Puppies are great if you are looking for an exercise buddy to keep you on track. They won’t let you forget when it’s time to walk or play!

If you love going on walks or runs but don’t want to go alone, a puppy will happily go along. Just make sure you choose a breed that suits your energy levels so that you don’t end up carrying them halfway through!


There’s a Breed for Almost Anyone

Although there are some similarities common among all puppies, there are so many dog breeds that it’s difficult to make generalizations.

There are energetic breeds for those who are always on the go and want a buddy to experience the world with. There are couch potatoes for those who just want a quiet lap dog to relax with.

If you hate the idea of dog fur all over the place, there are breeds that shed less frequently.

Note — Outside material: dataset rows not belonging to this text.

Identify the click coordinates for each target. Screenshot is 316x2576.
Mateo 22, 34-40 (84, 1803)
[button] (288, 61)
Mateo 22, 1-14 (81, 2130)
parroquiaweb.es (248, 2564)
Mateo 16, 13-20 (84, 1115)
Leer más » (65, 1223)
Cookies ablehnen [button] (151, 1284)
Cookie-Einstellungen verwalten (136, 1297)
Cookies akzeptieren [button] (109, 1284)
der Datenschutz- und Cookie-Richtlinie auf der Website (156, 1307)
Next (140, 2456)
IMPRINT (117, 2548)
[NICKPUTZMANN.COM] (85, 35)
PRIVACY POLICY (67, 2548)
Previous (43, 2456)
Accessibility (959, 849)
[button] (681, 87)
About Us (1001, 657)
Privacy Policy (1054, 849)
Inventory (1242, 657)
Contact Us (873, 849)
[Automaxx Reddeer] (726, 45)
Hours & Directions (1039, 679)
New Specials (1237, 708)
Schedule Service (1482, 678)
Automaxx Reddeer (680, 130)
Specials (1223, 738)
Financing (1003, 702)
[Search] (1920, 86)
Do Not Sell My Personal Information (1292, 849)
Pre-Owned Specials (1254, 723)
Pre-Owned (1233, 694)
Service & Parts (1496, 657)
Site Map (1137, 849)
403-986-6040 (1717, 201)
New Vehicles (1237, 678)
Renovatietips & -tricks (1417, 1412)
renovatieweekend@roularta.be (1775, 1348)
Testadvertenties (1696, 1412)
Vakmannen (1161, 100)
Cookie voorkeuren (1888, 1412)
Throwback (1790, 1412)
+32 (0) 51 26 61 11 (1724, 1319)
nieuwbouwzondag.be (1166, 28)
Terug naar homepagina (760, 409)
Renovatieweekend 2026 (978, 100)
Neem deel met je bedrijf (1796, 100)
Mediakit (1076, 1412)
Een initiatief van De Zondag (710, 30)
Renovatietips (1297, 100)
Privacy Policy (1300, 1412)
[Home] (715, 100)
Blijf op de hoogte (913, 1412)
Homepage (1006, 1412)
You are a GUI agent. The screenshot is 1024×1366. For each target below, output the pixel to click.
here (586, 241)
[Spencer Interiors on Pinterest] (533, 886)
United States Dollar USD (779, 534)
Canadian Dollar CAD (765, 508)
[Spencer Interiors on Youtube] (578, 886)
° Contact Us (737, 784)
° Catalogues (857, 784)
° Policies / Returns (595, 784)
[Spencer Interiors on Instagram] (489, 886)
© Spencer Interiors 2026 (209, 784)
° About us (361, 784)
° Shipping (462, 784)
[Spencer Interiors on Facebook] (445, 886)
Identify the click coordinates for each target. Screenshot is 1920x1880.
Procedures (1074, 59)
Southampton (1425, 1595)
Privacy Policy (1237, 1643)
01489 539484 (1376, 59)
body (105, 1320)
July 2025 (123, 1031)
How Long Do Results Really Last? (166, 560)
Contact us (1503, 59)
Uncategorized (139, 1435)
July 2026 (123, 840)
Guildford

You can adopt an independent working breed to guard farm animals or clingy companions who will cuddle by your side in your apartment.

The possibilities are almost endless.

Of course, this also makes it extra-important to research a breed before adopting so that you can provide them with the best life possible, and you don’t get in over your head with their care.


They’re Adorable

Of course, I can’t not mention how cute puppies are!

From their big eyes to their floofy ears, I’ve personally never seen a puppy that I don’t think is adorable.

When you see them sleeping peacefully in their bed or clumsily chasing after a ball, that just adds to the cuteness.


Puppies are Entertaining

I don’t know about you, but I could watch a puppy play all day and be completely entertained.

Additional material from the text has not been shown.